The SLC26 gene family of anion transporters and channels

Abstract

The phylogenetically ancient SLC26 gene family encodes multifunctional anion exchangers and anion channels transporting a broad range of substrates, including Cl(-), HCO3(-), sulfate, oxalate, I(-), and formate. SLC26 polypeptides are characterized by N-terminal cytoplasmic domains, 10-14 hydrophobic transmembrane spans, and C-terminal cytoplasmic STAS domains, and appear to be homo-oligomeric. SLC26-related SulP proteins of marine bacteria likely transport HCO3(-) as part of oceanic carbon fixation. SulP genes present in antibiotic operons may provide sulfate for antibiotic biosynthetic pathways. SLC26-related Sultr proteins transport sulfate in unicellular eukaryotes and in plants. Mutations in three human SLC26 genes are associated with congenital or early onset Mendelian diseases: chondrodysplasias for SLC26A2, chloride diarrhea for SLC26A3, and deafness with enlargement of the vestibular aqueduct for SLC26A4. Additional disease phenotypes evident only in mouse knockout models include oxalate urolithiasis for Slc26a6 and Slc26a1, non-syndromic deafness for Slc26a5, gastric hypochlorhydria for Slc26a7 and Slc26a9, distal renal tubular acidosis for Slc26a7, and male infertility for Slc26a8. STAS domains are required for cell surface expression of SLC26 proteins, and contribute to regulation of the cystic fibrosis transmembrane regulator in complex, cell- and tissue-specific ways.

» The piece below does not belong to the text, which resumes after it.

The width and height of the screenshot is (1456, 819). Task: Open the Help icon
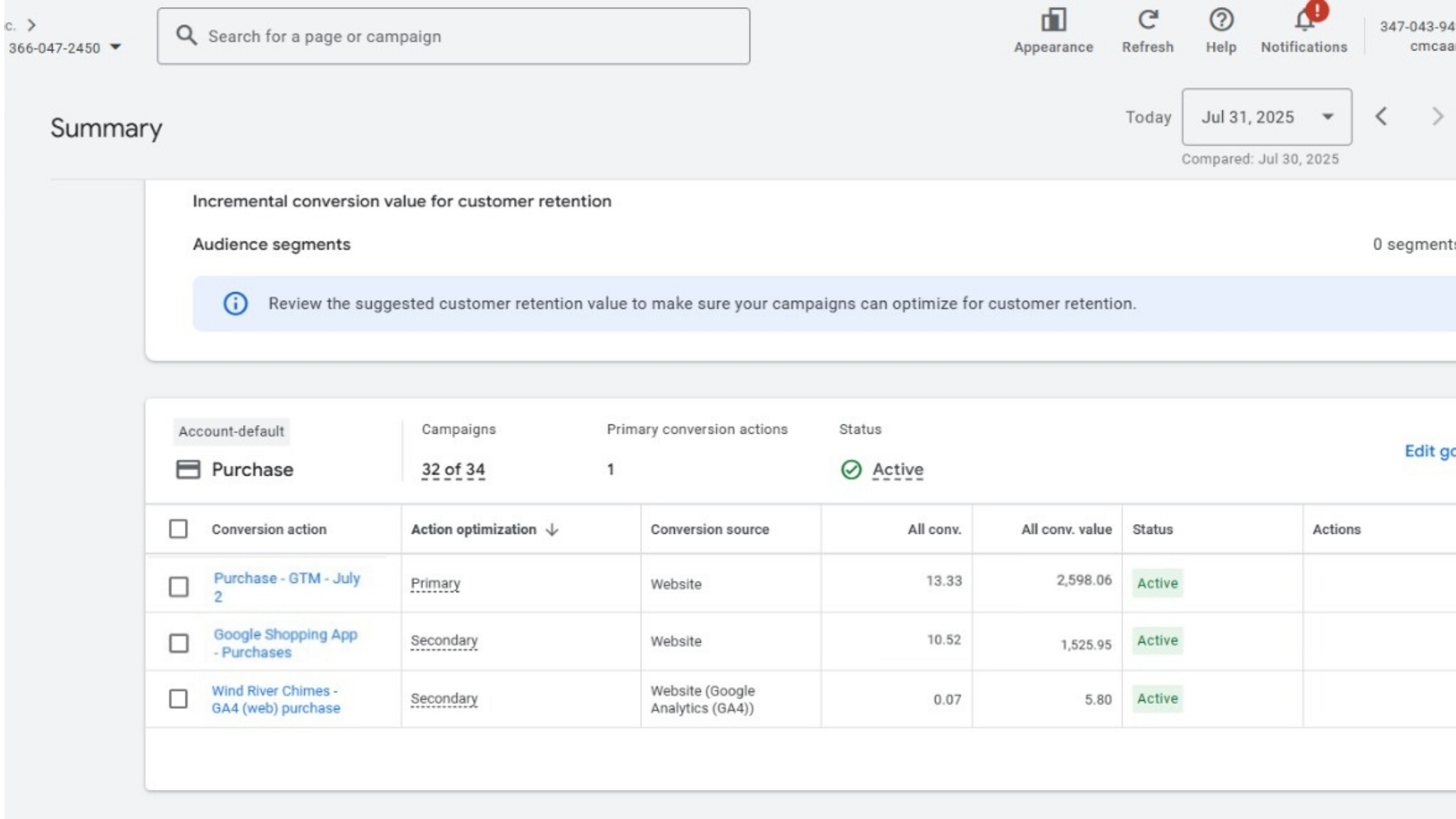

The protein interactomes of SLC26 polypeptides are under active investigation.

Figure 1

Phylogenetic relationship of human SLC26 polypeptides generated with Jalview (http://www.jalview.org) using NCBI protein sequences listed in Table 1. Distance matrices were calculated from % sequence identity using average distance algorithm (UPGMA). Average relative distances are shown in bold italics. Sequence identities are shown without italics.

Figure 2

Structural topology model of SLC26 polypeptides showing the short cytoplasmic N-terminal region followed by a transmembrane domain with 12 putative membrane-spanning α-helices, and the C-terminal cytoplasmic region, largely comprising the STAS domain. The STAS domain shown is the backbone structure of the human pendrin STAS domain encompassing aa 515–734 (excluding the intervening sequence (IVS) region of aa 566–653 between helix α1 and strand β3), as modeled with PyMOL from the X-ray crystal structure of rat SLC26A5/prestin (PDB ID 3LLO).

Figure 3

A. Schematic diagram of enterocyte or proximal tubular SO₄²⁻ absorption and secretion involving apical SLC26A2 and SLC13A1, and basolateral SLC26A1. B. Schematic diagram of enterocyte or proximal tubular oxalate secretion involving basolateral SLC26A1 and apical SLC26A6.

Figure 4

A. Schematic diagram of enterocyte NaCl absorption mediated by coupled function of SLC26A3 and NHE3. The basolateral Cl⁻ exit pathways may be multiple. B. Schematic of enterocyte or pancreatic duct cell secretion of HCO₃⁻ and Cl⁻ via coordinated action of apical CFTR, SLC26A6, and SLC26A3. C. Schematic of enterocyte apical SLC26A6 facilitating H⁺-peptide cotransport by apical HPEPT, and being faciliated by apical GLUT5-mediated fructose transport. Carbonic anhydrases are required for activities in all panels (not shown).

Figure 5

A. Schematic of a renal cortical collecting duct Type B intercalated cell absorbing NaCl via coupled apical function of SLC26A4 and SLC4A8 (with contribution from basolateral vH⁺-ATPase), and secreting HCO₃⁻ via apical SLC26A4 and basolateral vH⁺-ATPase, with possible contribution of basolateral SLC26A11 (which also facilitates or may itself mediate anion conductance). B. Schematic of a renal collecting duct Type A intercalated cell secreting acid via the apical vH⁺-ATPase and basolateral SLC4A1 and SLC26A7, with possible contribution of apical SLC26A11. Carbonic anhydrases are required for activities in both panels (not shown).

Figure 6

A. Schematic of a thyrocyte secreting I⁻ into the thyroid follicle by coordinated action of basolateral SLC5A5 (Na⁺/I⁻ symporter) and apical SLC26A4. B. Airway epithelial cell secreting anions by activity of apical SLC26A4 and SLC26A9. (Apical CFTR and Ca²⁺-activated Cl⁻ channels not shown). C. Gastric parietal cell secreting H⁺ by combined basolateral activities of SLC26A7, SLC4A2, and NKCC1, and apical activity of H+,K+-ATPase, with contribution from SLC26A9 (predominantly expressed in surface mucosal cells). Carbonic anhydrases are required for activities in panels B and C (not shown).